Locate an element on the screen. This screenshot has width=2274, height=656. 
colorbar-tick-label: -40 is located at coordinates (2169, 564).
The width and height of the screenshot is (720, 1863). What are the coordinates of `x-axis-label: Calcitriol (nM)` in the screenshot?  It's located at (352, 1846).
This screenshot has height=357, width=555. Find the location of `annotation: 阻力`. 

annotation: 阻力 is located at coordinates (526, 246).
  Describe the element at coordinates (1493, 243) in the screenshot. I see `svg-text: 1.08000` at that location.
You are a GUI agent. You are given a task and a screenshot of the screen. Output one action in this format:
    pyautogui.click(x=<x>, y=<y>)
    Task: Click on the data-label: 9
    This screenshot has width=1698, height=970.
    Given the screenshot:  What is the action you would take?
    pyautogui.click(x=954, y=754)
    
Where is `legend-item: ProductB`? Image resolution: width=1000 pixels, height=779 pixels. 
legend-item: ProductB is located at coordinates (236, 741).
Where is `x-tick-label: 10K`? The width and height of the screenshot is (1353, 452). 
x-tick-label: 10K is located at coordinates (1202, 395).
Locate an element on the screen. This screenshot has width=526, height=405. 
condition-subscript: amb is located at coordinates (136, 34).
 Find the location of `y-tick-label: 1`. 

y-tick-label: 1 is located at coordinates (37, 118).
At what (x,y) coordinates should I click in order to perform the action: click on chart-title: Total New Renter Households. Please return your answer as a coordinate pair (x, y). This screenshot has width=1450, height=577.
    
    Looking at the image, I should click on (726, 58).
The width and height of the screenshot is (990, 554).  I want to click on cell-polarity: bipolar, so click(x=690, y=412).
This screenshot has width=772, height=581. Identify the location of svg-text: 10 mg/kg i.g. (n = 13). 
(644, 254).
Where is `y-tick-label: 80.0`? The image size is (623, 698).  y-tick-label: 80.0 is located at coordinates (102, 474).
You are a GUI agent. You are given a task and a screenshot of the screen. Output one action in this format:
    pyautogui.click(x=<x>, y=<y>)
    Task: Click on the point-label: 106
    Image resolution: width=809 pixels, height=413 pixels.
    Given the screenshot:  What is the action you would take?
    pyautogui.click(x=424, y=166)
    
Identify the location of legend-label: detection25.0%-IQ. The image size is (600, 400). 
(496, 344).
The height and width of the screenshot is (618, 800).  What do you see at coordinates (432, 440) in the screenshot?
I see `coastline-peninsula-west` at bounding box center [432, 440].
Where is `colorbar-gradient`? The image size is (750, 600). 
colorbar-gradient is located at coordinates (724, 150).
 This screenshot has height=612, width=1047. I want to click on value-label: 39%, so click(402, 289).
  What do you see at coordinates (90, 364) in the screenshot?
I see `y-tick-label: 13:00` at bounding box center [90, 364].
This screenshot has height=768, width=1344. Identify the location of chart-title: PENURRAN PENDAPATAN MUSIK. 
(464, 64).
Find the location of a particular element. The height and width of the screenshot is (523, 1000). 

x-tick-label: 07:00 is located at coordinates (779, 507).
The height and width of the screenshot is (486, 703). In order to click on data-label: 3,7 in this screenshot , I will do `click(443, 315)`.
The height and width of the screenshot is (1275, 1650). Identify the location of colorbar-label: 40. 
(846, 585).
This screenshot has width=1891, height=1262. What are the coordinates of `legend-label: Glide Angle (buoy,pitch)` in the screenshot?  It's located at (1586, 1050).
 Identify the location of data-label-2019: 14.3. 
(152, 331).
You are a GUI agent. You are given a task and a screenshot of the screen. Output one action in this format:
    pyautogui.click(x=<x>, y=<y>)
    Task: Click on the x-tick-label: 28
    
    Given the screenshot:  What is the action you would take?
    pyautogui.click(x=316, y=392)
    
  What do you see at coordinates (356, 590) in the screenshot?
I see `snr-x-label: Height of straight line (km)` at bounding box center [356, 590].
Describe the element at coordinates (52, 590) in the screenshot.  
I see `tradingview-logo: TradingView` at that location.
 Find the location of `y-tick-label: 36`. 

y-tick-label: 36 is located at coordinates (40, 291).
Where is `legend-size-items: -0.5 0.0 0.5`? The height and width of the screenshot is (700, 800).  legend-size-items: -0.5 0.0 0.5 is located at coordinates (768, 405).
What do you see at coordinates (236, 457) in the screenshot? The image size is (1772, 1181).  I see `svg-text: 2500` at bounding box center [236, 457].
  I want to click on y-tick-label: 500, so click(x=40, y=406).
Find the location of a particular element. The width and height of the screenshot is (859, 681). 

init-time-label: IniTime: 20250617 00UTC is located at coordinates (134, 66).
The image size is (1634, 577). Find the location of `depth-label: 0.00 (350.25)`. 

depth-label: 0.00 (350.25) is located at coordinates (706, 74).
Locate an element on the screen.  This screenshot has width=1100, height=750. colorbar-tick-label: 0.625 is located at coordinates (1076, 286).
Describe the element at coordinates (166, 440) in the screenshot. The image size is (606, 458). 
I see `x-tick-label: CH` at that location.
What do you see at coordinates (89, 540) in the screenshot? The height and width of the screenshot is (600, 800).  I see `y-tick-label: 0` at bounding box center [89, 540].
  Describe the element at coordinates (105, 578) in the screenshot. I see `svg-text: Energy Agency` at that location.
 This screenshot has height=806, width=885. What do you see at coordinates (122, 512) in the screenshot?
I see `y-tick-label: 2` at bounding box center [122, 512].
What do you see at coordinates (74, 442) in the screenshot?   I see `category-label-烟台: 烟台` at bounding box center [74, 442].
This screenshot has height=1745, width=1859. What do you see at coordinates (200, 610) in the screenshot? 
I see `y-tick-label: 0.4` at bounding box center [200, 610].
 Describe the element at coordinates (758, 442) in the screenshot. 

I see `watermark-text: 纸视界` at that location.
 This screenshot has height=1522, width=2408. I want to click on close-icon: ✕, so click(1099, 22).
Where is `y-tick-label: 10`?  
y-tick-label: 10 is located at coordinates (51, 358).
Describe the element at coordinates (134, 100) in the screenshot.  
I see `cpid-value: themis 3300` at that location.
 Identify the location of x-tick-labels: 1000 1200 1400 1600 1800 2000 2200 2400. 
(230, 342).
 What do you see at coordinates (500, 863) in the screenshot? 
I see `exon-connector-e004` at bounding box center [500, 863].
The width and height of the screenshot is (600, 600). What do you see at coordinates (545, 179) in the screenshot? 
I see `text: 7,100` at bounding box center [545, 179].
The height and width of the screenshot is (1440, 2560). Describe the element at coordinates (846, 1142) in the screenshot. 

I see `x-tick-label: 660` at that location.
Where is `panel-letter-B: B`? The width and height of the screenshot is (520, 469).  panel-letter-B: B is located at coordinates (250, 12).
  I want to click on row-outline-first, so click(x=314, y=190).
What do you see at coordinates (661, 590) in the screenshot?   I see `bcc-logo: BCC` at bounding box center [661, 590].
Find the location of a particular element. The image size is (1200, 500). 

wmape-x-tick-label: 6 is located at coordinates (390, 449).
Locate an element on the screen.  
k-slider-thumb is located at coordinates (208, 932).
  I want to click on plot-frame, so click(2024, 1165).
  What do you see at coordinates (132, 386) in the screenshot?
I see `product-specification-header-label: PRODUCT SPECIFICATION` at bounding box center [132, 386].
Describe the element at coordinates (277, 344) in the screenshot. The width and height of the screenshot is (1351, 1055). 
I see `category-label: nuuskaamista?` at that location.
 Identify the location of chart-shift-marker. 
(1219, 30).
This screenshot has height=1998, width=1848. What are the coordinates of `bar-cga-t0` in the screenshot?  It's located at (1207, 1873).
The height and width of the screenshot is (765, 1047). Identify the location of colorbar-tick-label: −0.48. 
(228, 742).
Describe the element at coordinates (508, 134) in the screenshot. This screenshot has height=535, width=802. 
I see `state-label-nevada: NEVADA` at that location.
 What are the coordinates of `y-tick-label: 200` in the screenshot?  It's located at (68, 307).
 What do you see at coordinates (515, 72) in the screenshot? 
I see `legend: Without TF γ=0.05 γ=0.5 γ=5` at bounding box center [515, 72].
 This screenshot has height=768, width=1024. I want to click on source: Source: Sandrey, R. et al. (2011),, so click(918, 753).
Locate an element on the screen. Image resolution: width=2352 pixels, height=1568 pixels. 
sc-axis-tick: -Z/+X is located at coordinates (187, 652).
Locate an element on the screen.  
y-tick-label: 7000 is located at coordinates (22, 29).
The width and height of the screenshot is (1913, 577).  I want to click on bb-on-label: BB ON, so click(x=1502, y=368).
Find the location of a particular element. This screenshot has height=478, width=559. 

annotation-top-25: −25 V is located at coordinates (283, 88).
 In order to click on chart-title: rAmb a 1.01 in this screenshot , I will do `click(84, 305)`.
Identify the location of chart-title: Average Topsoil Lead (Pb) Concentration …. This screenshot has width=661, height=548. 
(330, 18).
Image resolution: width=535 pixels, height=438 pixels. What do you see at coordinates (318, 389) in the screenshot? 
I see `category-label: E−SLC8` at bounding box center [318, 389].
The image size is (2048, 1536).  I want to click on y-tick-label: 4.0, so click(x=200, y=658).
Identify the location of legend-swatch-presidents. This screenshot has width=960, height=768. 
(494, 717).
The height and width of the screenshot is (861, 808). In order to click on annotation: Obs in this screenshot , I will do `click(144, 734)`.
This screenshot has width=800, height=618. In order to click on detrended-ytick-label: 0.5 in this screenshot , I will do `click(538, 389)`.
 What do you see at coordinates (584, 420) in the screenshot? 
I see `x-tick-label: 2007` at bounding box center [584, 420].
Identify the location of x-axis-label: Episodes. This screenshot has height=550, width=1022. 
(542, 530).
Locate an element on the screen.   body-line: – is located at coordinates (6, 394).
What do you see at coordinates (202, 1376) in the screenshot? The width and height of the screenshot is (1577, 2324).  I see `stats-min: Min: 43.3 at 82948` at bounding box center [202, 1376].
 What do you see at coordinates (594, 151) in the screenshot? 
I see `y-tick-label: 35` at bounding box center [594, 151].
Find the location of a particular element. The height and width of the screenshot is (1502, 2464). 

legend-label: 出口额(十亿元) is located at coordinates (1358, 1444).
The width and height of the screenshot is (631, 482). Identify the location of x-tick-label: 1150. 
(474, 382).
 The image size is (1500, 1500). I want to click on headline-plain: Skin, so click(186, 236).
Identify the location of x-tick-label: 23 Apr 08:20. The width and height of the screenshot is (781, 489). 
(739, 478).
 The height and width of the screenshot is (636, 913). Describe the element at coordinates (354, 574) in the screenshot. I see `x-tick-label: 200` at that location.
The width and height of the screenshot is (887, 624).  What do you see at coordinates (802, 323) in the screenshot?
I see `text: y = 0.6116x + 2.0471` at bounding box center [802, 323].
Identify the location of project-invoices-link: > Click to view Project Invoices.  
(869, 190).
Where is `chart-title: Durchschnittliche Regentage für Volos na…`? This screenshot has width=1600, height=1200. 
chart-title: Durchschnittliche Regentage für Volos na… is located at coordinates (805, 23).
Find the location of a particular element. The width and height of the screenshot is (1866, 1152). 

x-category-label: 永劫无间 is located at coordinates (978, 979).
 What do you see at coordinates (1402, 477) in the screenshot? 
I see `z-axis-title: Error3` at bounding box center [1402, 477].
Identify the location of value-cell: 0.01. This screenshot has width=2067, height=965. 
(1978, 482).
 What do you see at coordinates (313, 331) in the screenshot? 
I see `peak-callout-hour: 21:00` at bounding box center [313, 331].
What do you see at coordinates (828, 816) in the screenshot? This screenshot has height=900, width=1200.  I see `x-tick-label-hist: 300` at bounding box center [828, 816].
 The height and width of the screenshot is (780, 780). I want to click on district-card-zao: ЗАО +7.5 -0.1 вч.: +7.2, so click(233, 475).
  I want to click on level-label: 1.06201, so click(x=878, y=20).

..............................

Aufgabe: Zitiere die folgenden Zeilen wortgetreu: Fang bei der Zeile mit „Identify the location of x-tick-labels: 1000“ an und hör nach der Zeile mit „center [545, 179].“ auf, beide eingeschlossen.

Antwort zur Aufgabe:
 Identify the location of x-tick-labels: 1000 1200 1400 1600 1800 2000 2200 2400. 
(230, 342).
 What do you see at coordinates (500, 863) in the screenshot? 
I see `exon-connector-e004` at bounding box center [500, 863].
The width and height of the screenshot is (600, 600). What do you see at coordinates (545, 179) in the screenshot? 
I see `text: 7,100` at bounding box center [545, 179].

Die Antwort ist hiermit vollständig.